Task to carry out = Copy out the lines of the listing between the line holding "Given: Click the cadastral" and the line holding "[x=170, y=225]", inclusive, with no changes.

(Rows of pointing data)
§ §

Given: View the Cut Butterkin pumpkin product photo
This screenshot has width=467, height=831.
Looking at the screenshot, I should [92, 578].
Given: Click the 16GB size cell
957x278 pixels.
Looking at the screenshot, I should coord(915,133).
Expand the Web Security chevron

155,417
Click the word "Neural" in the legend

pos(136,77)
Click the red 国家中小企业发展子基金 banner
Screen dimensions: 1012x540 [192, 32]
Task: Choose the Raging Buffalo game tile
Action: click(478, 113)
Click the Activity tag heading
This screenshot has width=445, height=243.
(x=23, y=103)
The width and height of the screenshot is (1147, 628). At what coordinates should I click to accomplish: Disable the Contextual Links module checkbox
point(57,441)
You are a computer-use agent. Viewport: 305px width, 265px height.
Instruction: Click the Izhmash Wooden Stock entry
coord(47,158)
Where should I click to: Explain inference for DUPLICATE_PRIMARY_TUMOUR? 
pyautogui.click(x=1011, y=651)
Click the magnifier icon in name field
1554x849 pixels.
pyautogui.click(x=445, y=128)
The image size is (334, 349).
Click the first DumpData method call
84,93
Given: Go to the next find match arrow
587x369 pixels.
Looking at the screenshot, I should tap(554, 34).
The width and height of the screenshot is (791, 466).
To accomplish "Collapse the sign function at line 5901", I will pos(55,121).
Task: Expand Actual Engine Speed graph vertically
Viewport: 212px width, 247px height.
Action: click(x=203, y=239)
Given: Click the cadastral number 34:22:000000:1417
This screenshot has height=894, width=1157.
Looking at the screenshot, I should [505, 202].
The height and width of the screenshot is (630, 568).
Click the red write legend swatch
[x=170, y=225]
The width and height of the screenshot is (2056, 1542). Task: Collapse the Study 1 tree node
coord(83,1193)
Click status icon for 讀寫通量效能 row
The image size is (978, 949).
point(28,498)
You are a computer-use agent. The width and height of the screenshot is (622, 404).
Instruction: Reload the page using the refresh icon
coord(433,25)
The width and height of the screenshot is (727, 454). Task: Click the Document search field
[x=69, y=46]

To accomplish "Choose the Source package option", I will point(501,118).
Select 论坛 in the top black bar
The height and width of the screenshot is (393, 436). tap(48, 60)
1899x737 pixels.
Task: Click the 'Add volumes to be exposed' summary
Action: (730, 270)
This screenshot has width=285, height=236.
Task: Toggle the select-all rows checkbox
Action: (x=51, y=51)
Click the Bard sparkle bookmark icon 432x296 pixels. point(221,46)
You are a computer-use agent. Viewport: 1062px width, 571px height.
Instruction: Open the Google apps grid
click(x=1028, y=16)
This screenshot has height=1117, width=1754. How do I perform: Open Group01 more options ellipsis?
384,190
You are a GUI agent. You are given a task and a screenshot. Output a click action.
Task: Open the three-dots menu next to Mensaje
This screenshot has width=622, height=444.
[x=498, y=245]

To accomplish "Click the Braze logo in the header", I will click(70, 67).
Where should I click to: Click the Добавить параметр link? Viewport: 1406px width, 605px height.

§ §

Result below =
Given: Click the cadastral number 34:22:000000:1417
This screenshot has height=894, width=1157.
Looking at the screenshot, I should [505, 202].
The height and width of the screenshot is (630, 568).
Click the red write legend swatch
[x=170, y=225]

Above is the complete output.